Эта новая мысль пришла ему в голову едва ли не случайно, — по какой-то ассоциации, на которую в другом случае Дамблдор просто не обратил бы внимания, — но раз возникнув, уходить она уже не желала. Гордость мешала признать, что это возможно, но остатки критического мышления все еще позволяли мыслить трезво.
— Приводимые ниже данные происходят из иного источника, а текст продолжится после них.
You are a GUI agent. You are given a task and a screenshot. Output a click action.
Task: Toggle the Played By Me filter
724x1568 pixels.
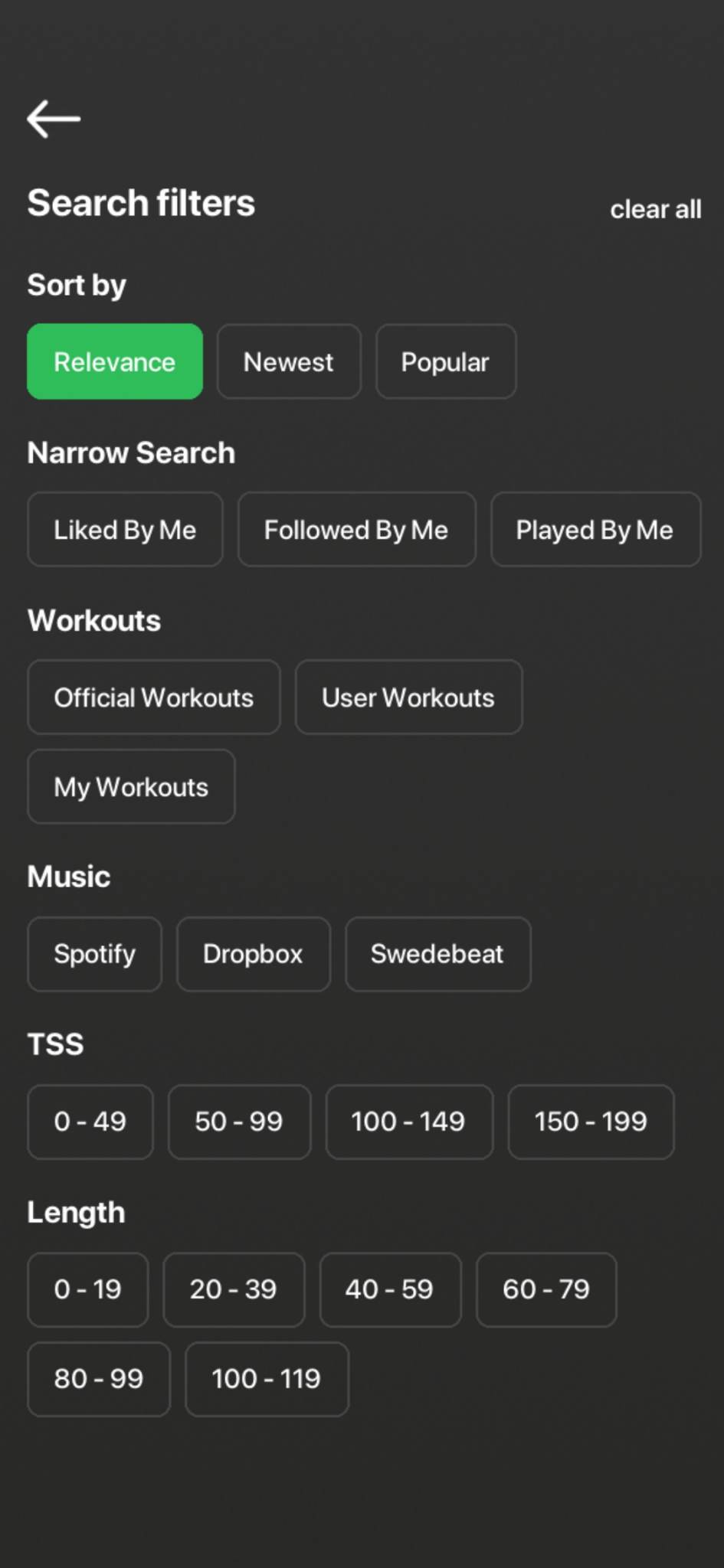tap(595, 529)
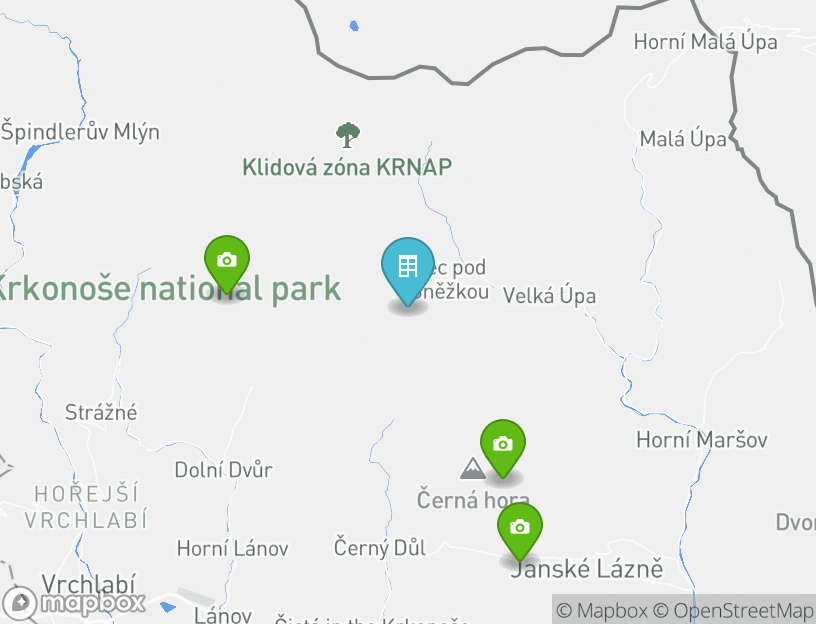Click the Klidová zóna KRNAP text label

[347, 168]
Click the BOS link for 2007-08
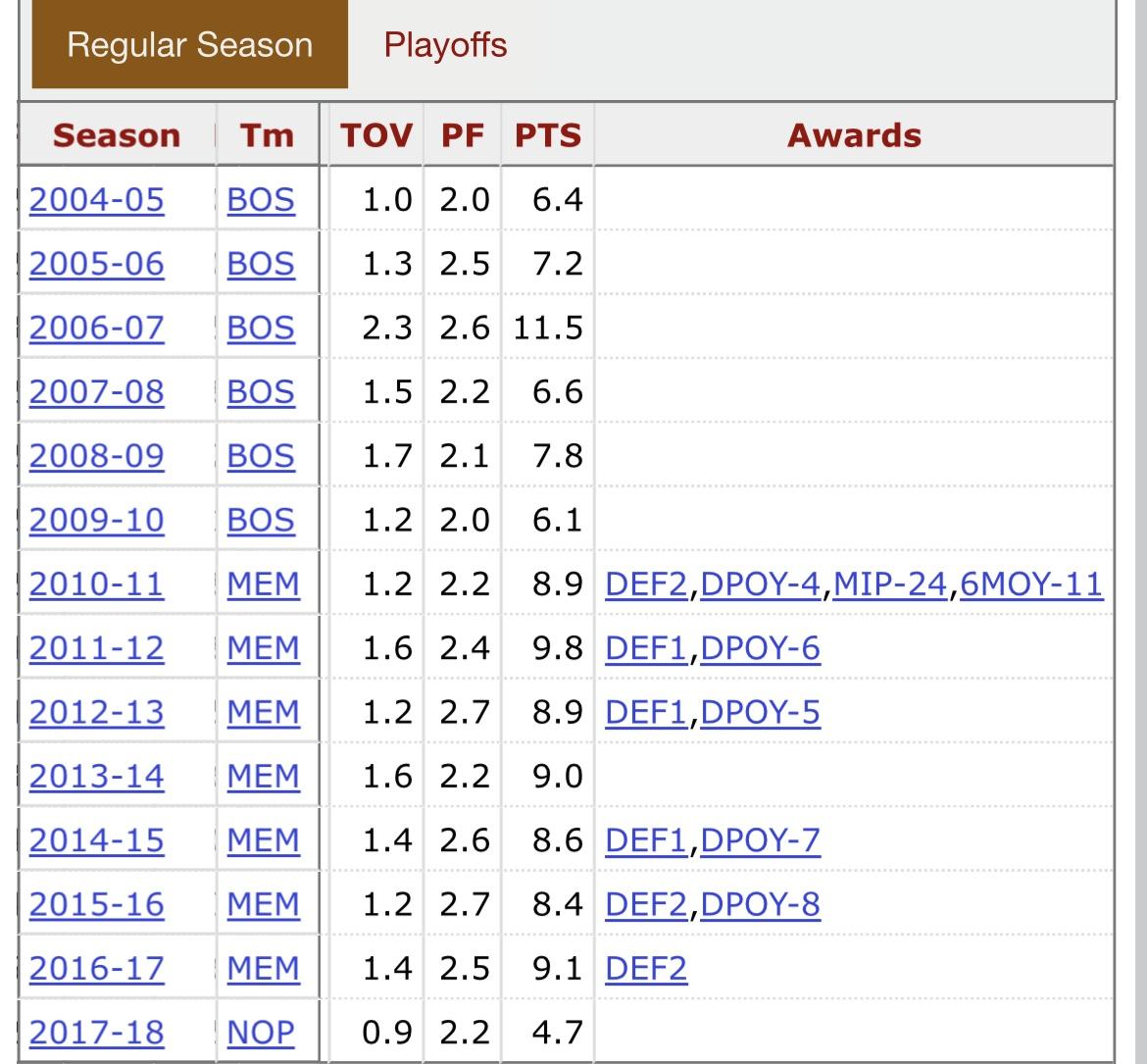This screenshot has height=1064, width=1147. click(261, 392)
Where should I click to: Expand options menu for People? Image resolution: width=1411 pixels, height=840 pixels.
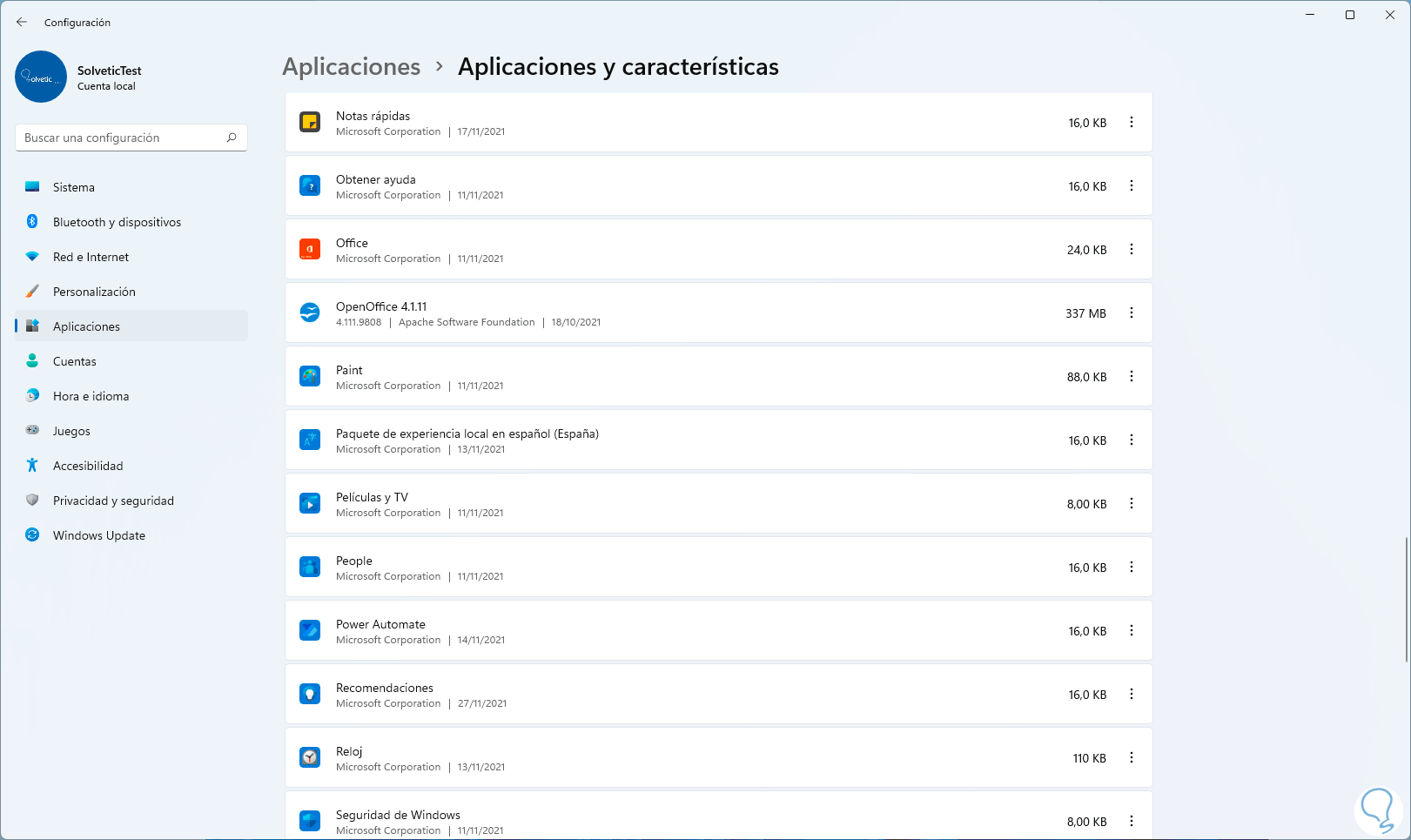click(x=1132, y=567)
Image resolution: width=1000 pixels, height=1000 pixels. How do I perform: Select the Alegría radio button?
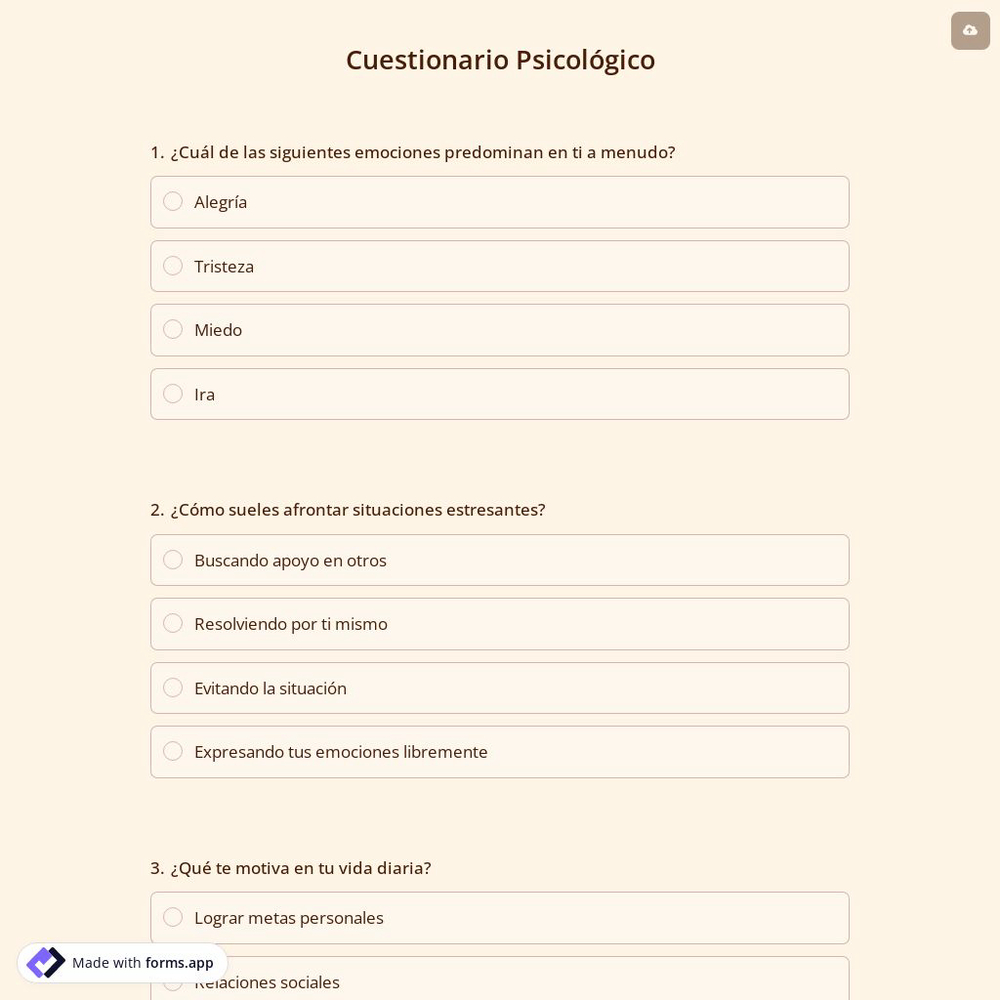click(173, 201)
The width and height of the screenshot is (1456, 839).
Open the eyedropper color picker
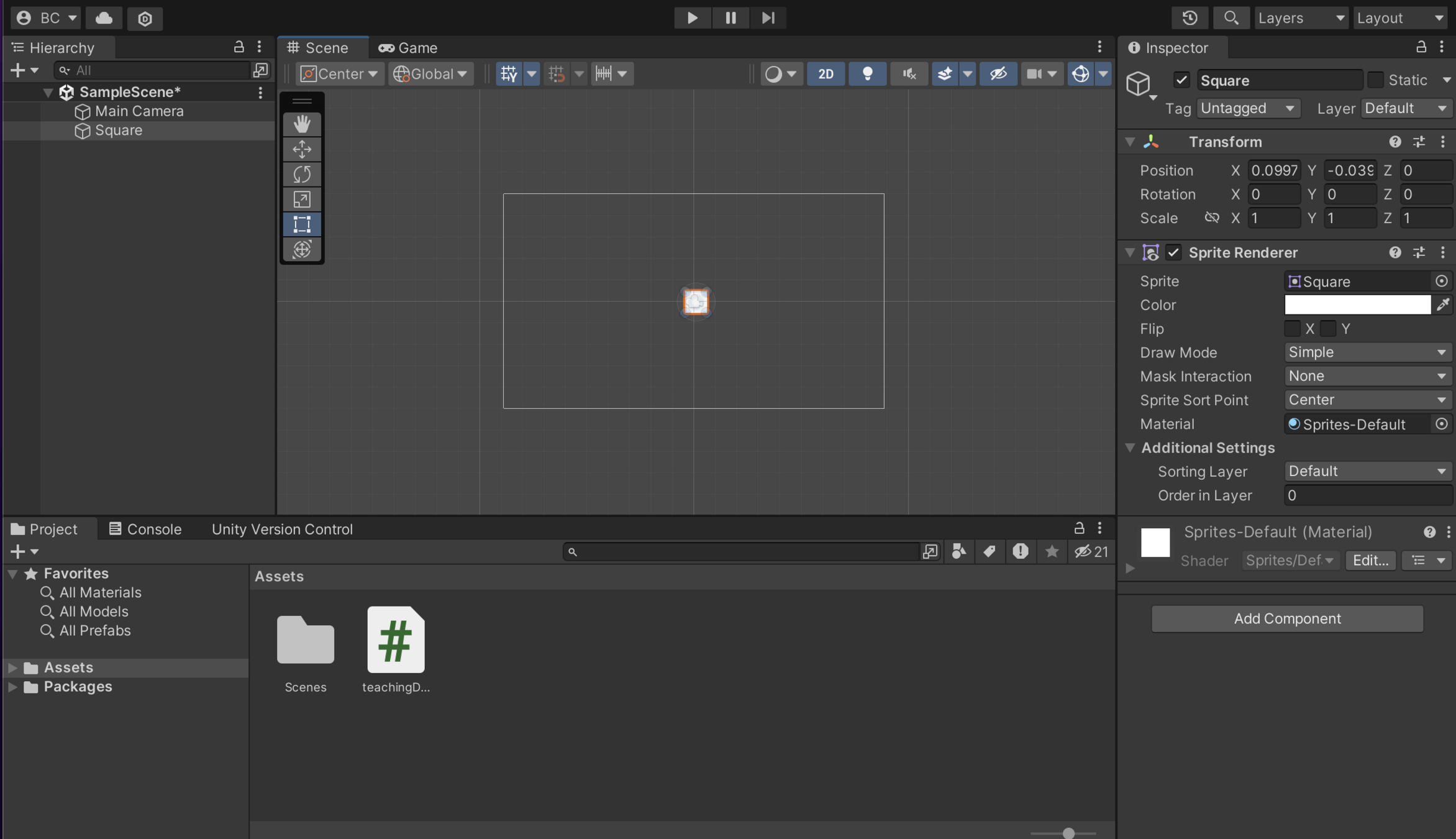tap(1442, 305)
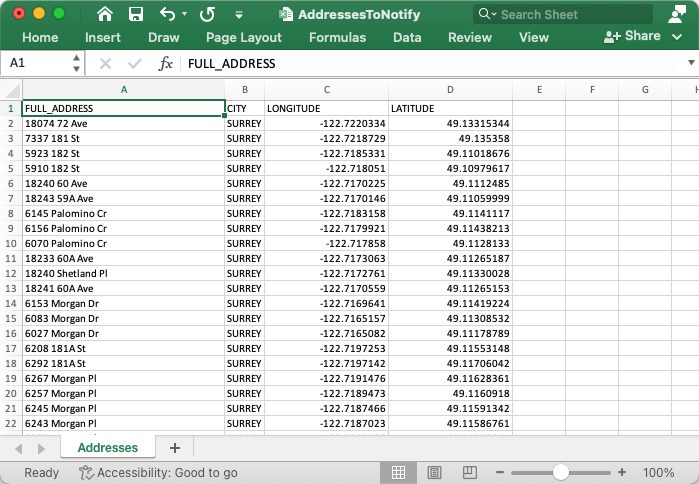699x484 pixels.
Task: Open the Insert Function fx button
Action: pyautogui.click(x=165, y=63)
Не везде и не всегда, но в этом случае у него все-таки получилось, и он увидел всю несуразность того, в чем сам же себя и уговаривал.
«Том обещал не нападать…Но можно ли ему верить на слово?»
«Дети не боевые маги, им не устоять в бою с темными волшебниками…» — Но два года назад Изабелла/Гарриет убила тренированного боевика и не чем-нибудь случайным, а классическим «
«Думать! — приказал себе Дамблдор. — И не забывать о Лезвии Оккама[22], а то наплодил, понимаешь ли, сущностей, и сам же в них и заплутал…»
Что ж, думать так думать. Дамблдор поблагодарил Лизу за «содержательную беседу» и отпустил продолжать «бдить». Сам же потребовал у эльфов чашку крепкого чая, набил трубку и, прикурив ее от палочки, сел к камину «думать думу». Увы, но тем для размышлений более, чем хватало. И начинать, по-видимому, следовало с осмысления той «жопы», в которую угодил Волшебный Альбион[23], утянув заодно с собою Ирландию, Гебридские, Оркнейские, Шетлендские и прочая и прочая острова и даже кусок магловской Франции, поскольку Бретань[24] или Малая Британия[25] входила в сферу политических интересов Магического Объединенного Королевства.